To check for this, you can install a watt meter inline and measure the amps coming out of the battery. That will tell you the demand. You can also take a volt meter and stick the leads in the back of the battery connector and run it to full throttle on the bench and see what the voltage is doing. If it's dropping significantly then you either have a bad battery or something else is wrong. If it does in on both batteries then you need to look at the motor and esc.
You also need to check all of your connections. I really should have mentioned this first. If you have a bunch of broken wires at your battery connection on the esc side, which is really easy to have since you have to stuff it into the battery box so tightly then even if everything else is working fine, you still won't get enough juice to the esc and it will see low voltage and cut off the motor. It would see it no matter what battery you use since it's on the esc side. The servos won't notice because they use such a small amount of power.
So...I'd check those things first, also look for any burnt or melted or unusually soft covering on all the wires in and out of the esc as well. All wires in fact. Those are signs of heat caused by too much amperage. Either high resistance (bad connection, broken wire) or a short (bad motor or esc, wires rubbed together). Let us know what you find or if you need more help in testing.
Should you consider upgrading the whole thing......
The DSMX/2 protocol your system uses is great. You'll get a lot of opinions on this but I use it on every single plane and heli I fly with no problems. Best of all you have half of what you need already with the DX4.

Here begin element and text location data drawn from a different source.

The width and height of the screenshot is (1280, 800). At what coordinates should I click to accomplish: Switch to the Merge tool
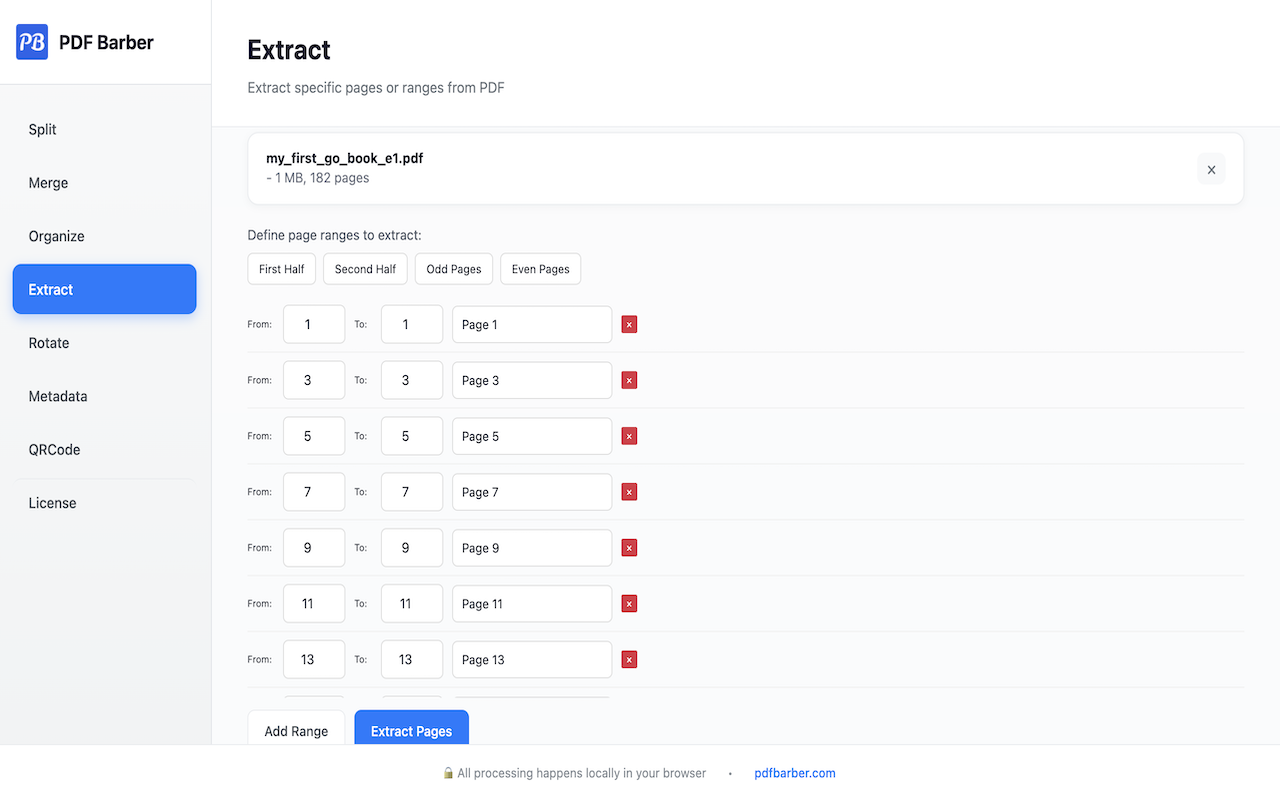click(48, 183)
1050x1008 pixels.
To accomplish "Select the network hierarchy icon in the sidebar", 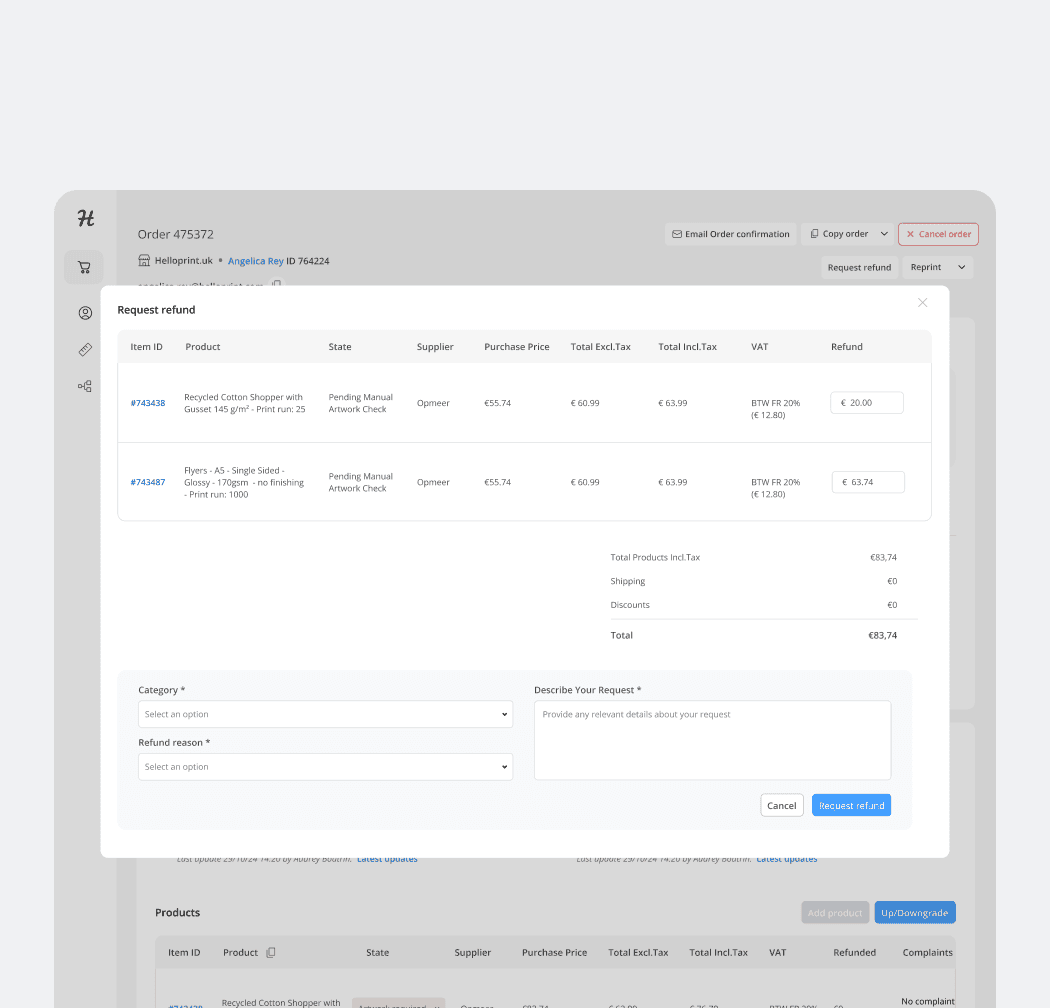I will [84, 385].
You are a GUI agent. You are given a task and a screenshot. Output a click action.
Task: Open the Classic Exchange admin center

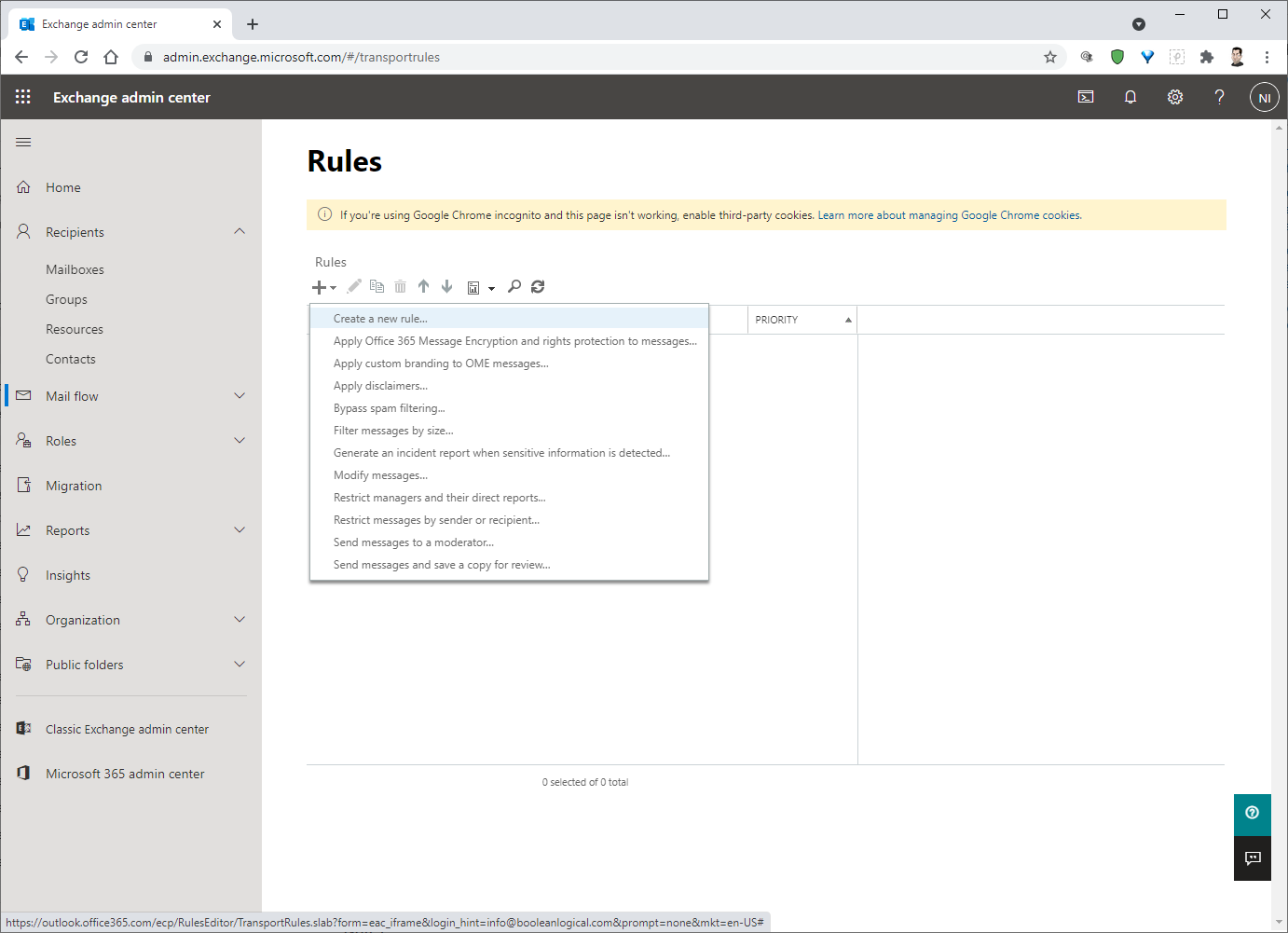click(x=127, y=728)
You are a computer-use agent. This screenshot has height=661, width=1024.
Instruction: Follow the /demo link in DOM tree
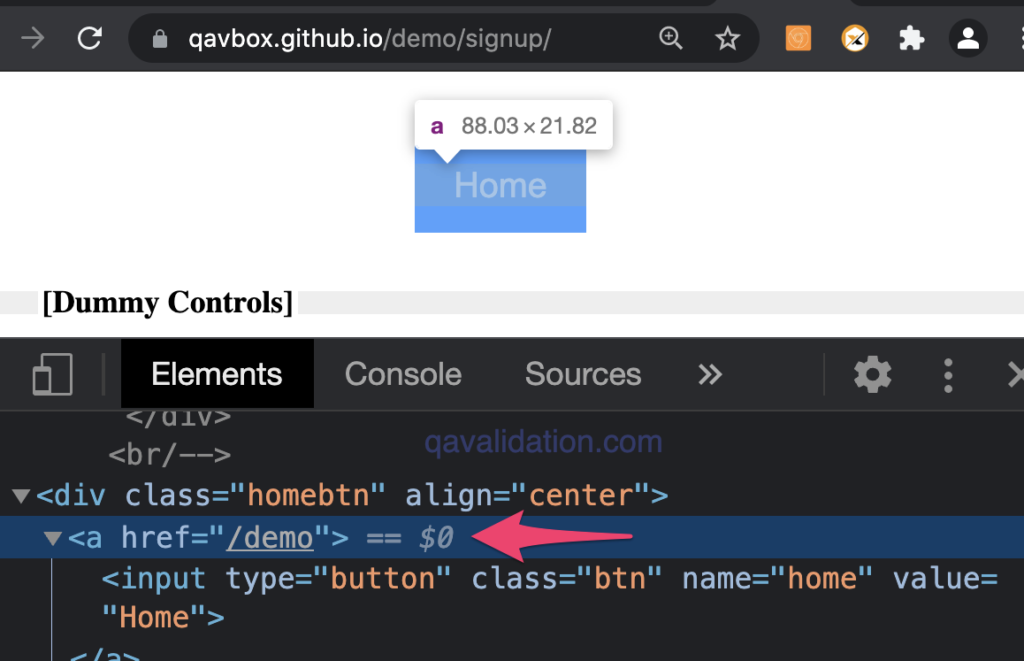pyautogui.click(x=270, y=538)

You would only need a new receiver, ESC and motor and with a little balsa or other scrap material you can have a mount, or they are available commercially. I have an article written on how I did my conversions, but that's for later if you decide that's what you want. It would be more expensive than replacing the motor, but if you have to replace the esc/rx (receiver) brick then it's a wash. You're better off upgrading if you have to replace the brick.
Hope that helps some. Let me know if you have any more questions and I'll do my best.